Key Takeaways
- For organisations using Scrum, Sprints are the building blocks for successful delivery, and it’s essential that teams are able to deliver Sprint objections consistently and reliably in order to meet long-term user and business expectations.
- It’s critical to choose the right metrics that not only enable you to track and review your sprint effectiveness, but also understand how sprint performance is improving broader delivery KPIs.
- The key questions you should be asking are: a) are we able to meet our commitments/goals reliably, b) Is our work flowing smoothly throughout the sprint, c) are there any risks emerging that may impact our ability to meet our sprint goals, d) has this sprint improved our overall delivery performance?
- Teams should also track how much value is being delivered to users, whether through abstract Value Points or nominal Business Values (whatever is most practical and agreeable with your business stakeholders)
- These sprint metrics should be ever-present, particularly the Flow metrics. They should be reviewed daily in stand-ups as well as in a team’s retrospectives.
Many experienced Agile software delivery organisations view sprint accuracy as a critical building block to software delivery dependability. With multiple teams working on complex product workstreams, delivery outcomes are far more consistent if individual teams consistently meet their own sprint delivery goals over the sprint cycles.

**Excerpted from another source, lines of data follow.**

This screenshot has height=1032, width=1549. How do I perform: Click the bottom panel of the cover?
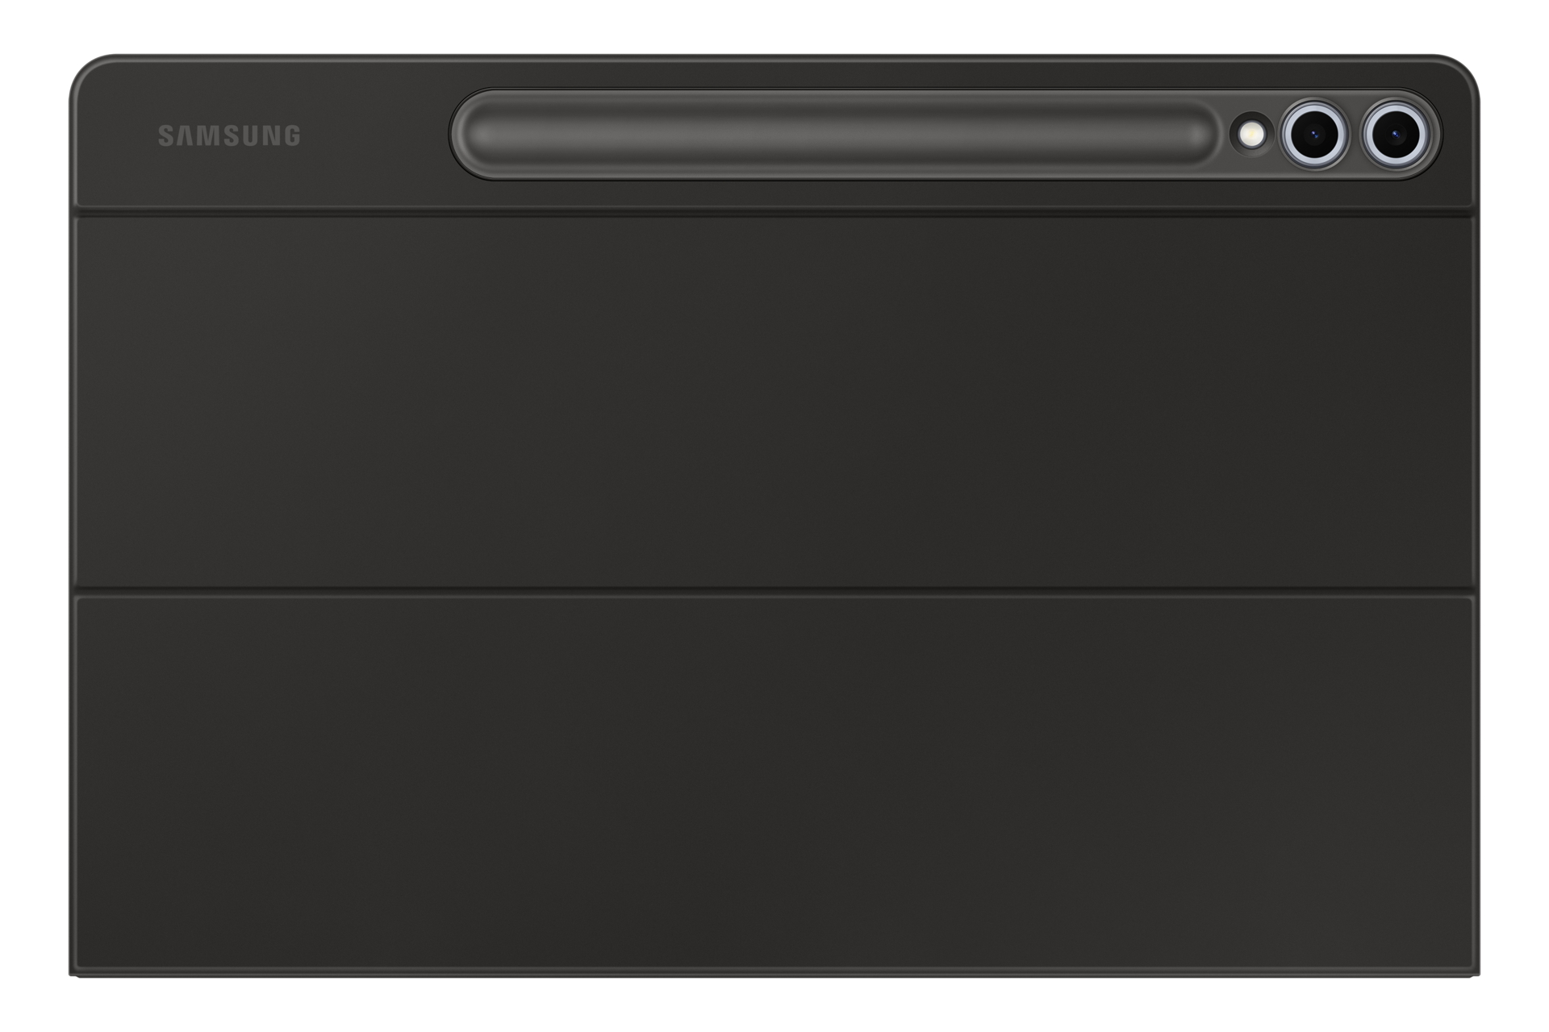[x=775, y=782]
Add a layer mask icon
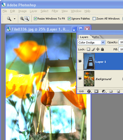 (x=96, y=91)
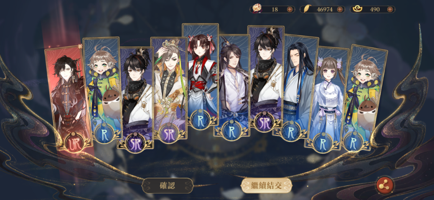Click the red share icon
Image resolution: width=434 pixels, height=200 pixels.
pyautogui.click(x=385, y=186)
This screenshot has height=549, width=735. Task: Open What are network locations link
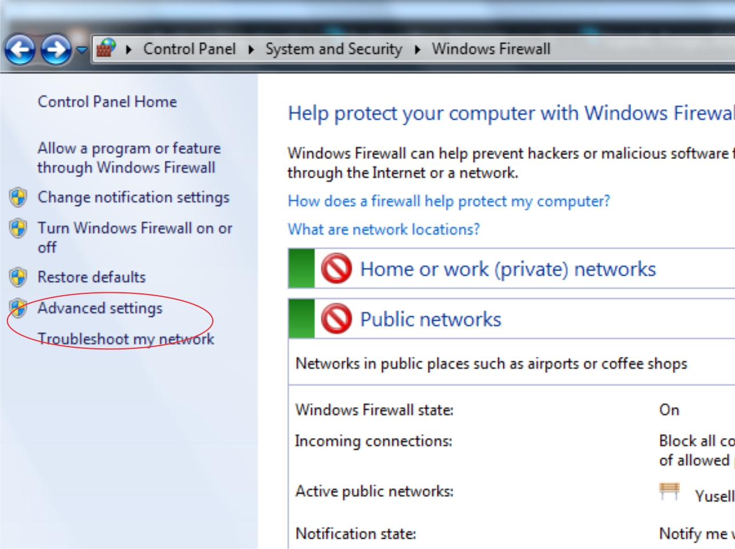(x=384, y=230)
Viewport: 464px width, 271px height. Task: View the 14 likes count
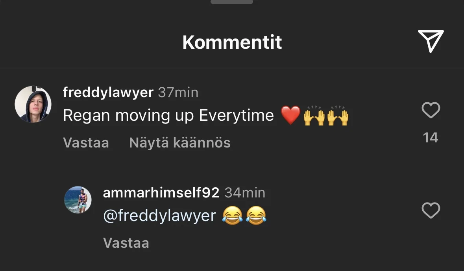[431, 138]
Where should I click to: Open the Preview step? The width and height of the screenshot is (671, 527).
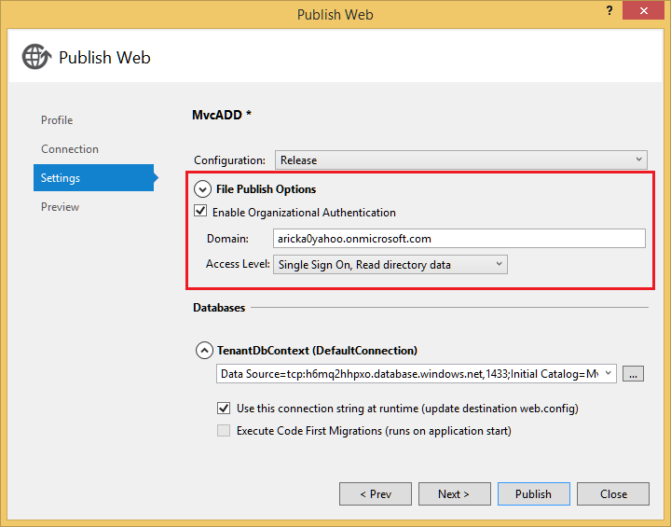[61, 207]
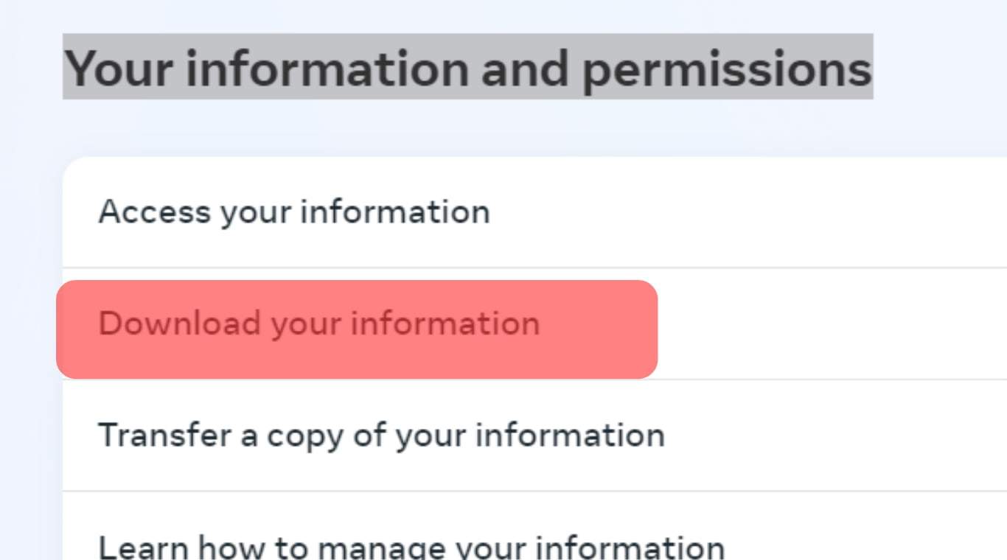1007x560 pixels.
Task: Click the word information in the heading
Action: [x=327, y=69]
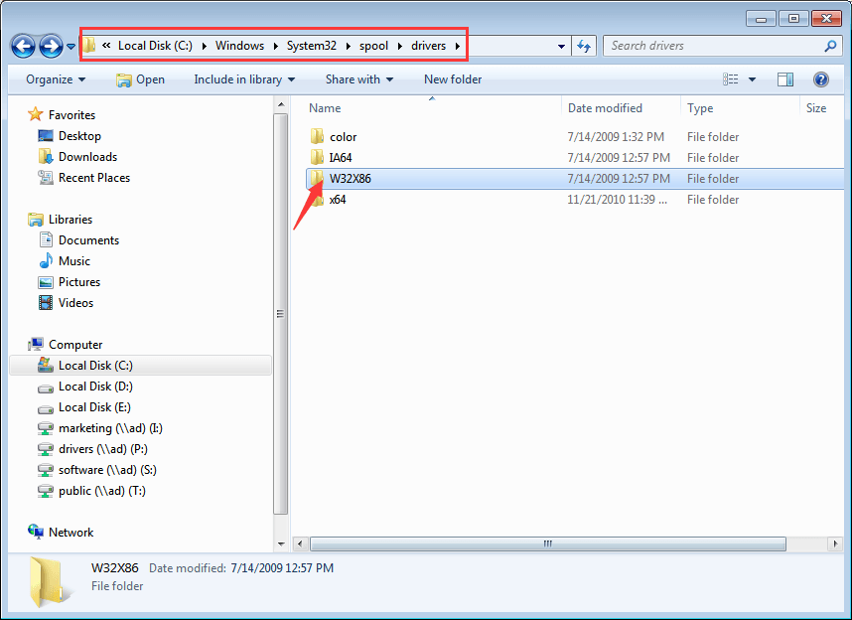Click the Open toolbar button
The width and height of the screenshot is (852, 620).
pos(141,79)
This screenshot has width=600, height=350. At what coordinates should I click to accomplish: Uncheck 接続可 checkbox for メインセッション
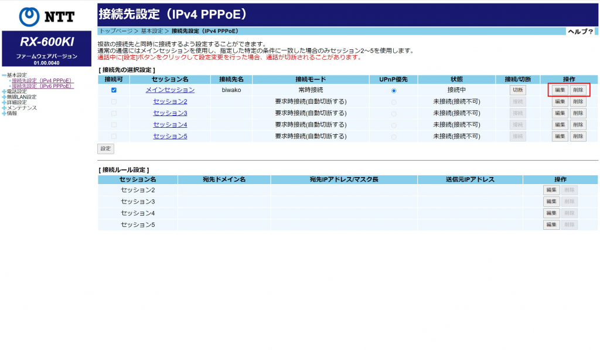coord(114,90)
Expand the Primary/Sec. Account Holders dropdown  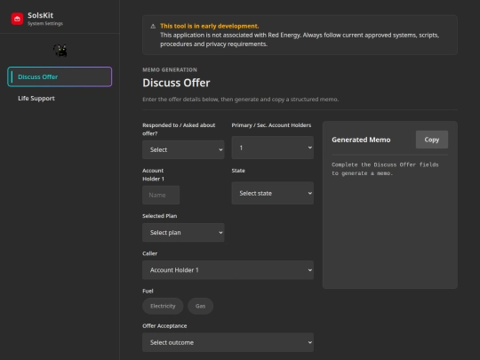(273, 148)
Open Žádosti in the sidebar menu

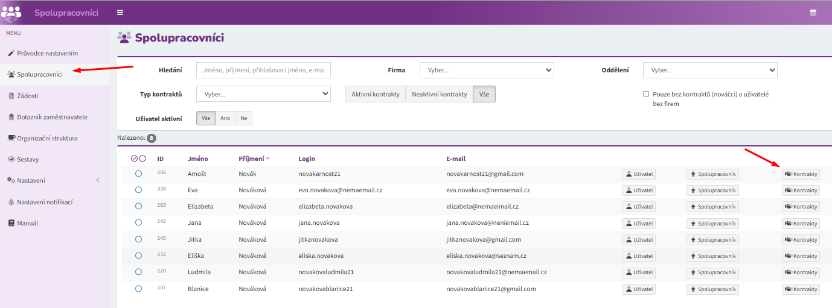click(27, 96)
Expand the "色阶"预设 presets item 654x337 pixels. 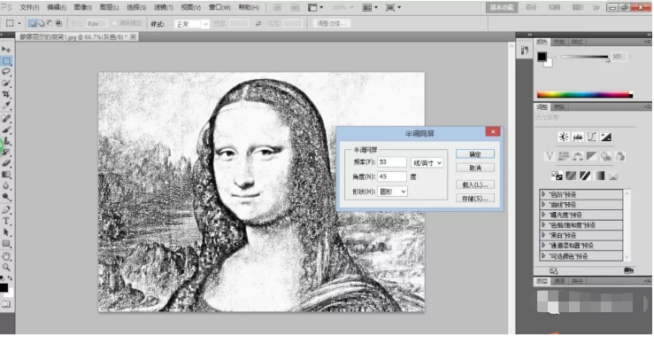coord(581,194)
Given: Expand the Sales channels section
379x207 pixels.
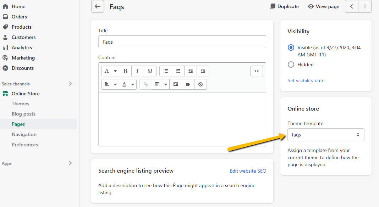Looking at the screenshot, I should (x=70, y=84).
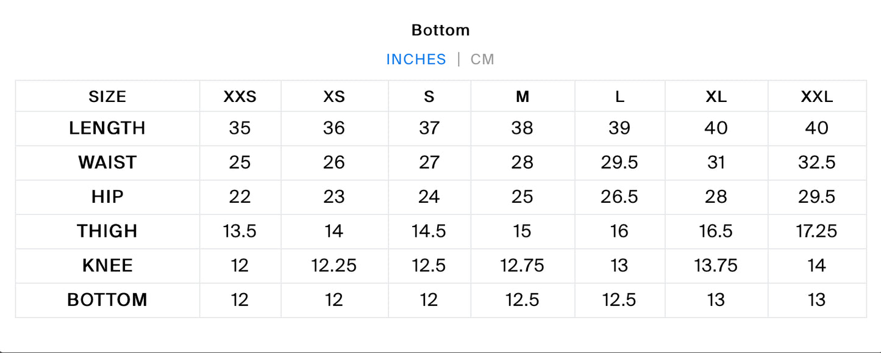Screen dimensions: 881x353
Task: Select the M size column header
Action: click(523, 96)
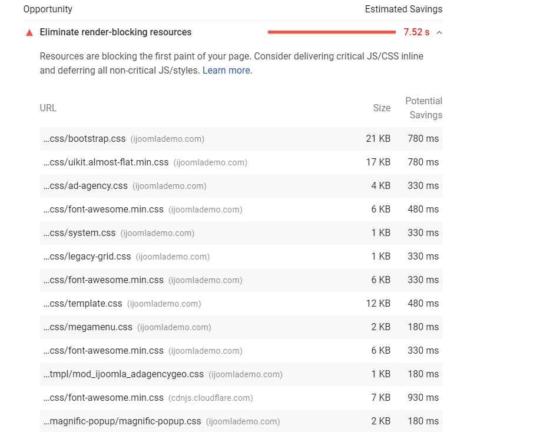Select the megamenu.css resource entry

click(x=88, y=327)
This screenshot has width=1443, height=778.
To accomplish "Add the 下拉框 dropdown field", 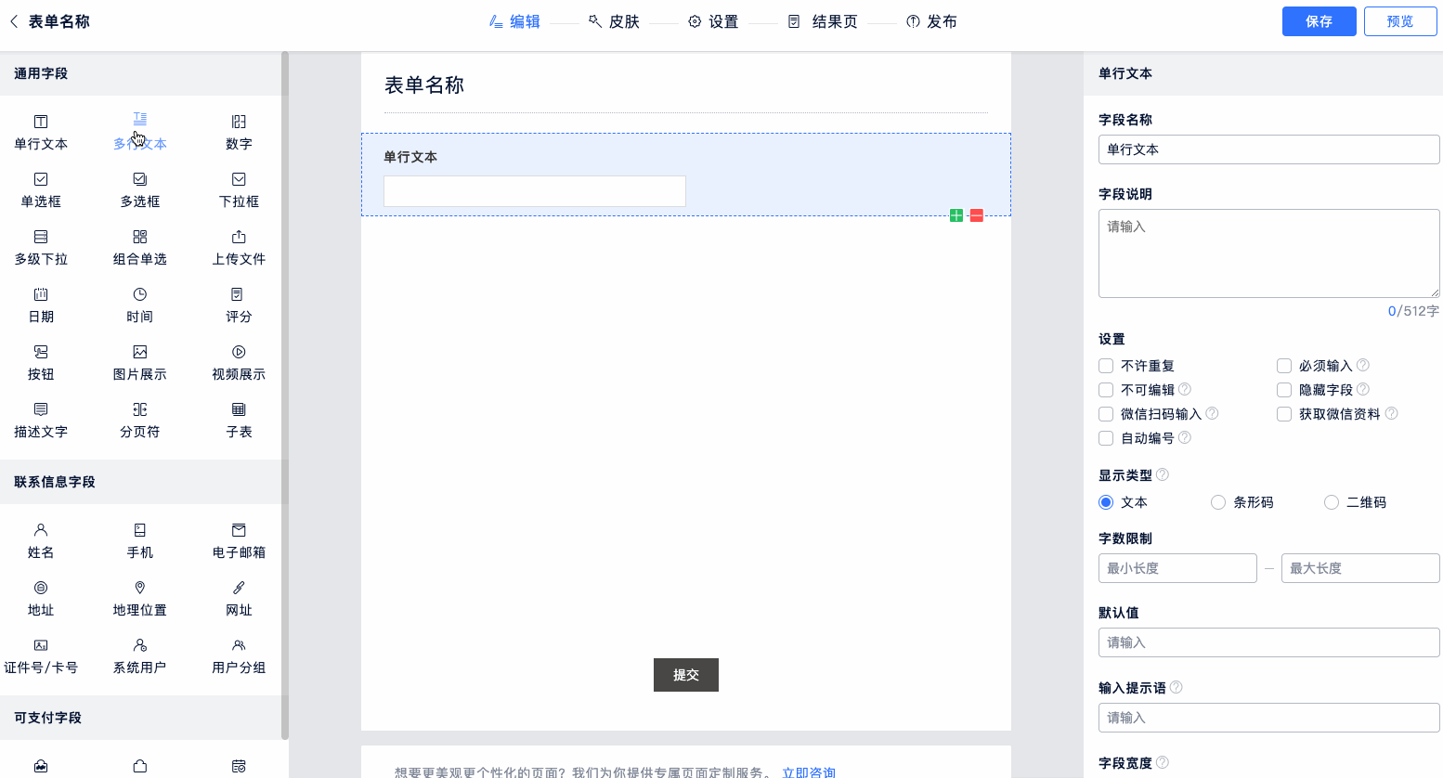I will pos(239,188).
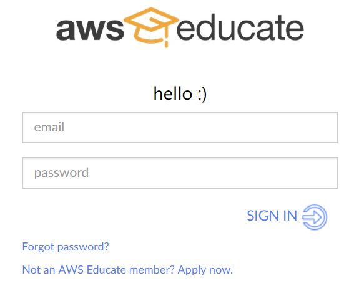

The question therefore that is often raised is: “Which metrics should we look at during our sprint retrospectives and daily stand-ups to help ensure that we meet our sprint goals?” So how do you identify what matters most, and what will help make a material difference to your team’s success?
For Scrum teams, there are a few key areas that determine both short and long-term success. Our aim is not only to meet our current sprint goals but also to build and maintain healthy patterns of work and collaboration that will lead to future success.
The key questions to ask about your sprint performance are:
- Are we able to meet our commitments/goals reliably?
- Is our work flowing smoothly throughout the sprint?
- Are there any risks emerging that may impact our ability to meet our sprint goals?
- Has this sprint improved our overall delivery performance?
Below we will explore each of these questions further and provide you with some metrics to help you answer them.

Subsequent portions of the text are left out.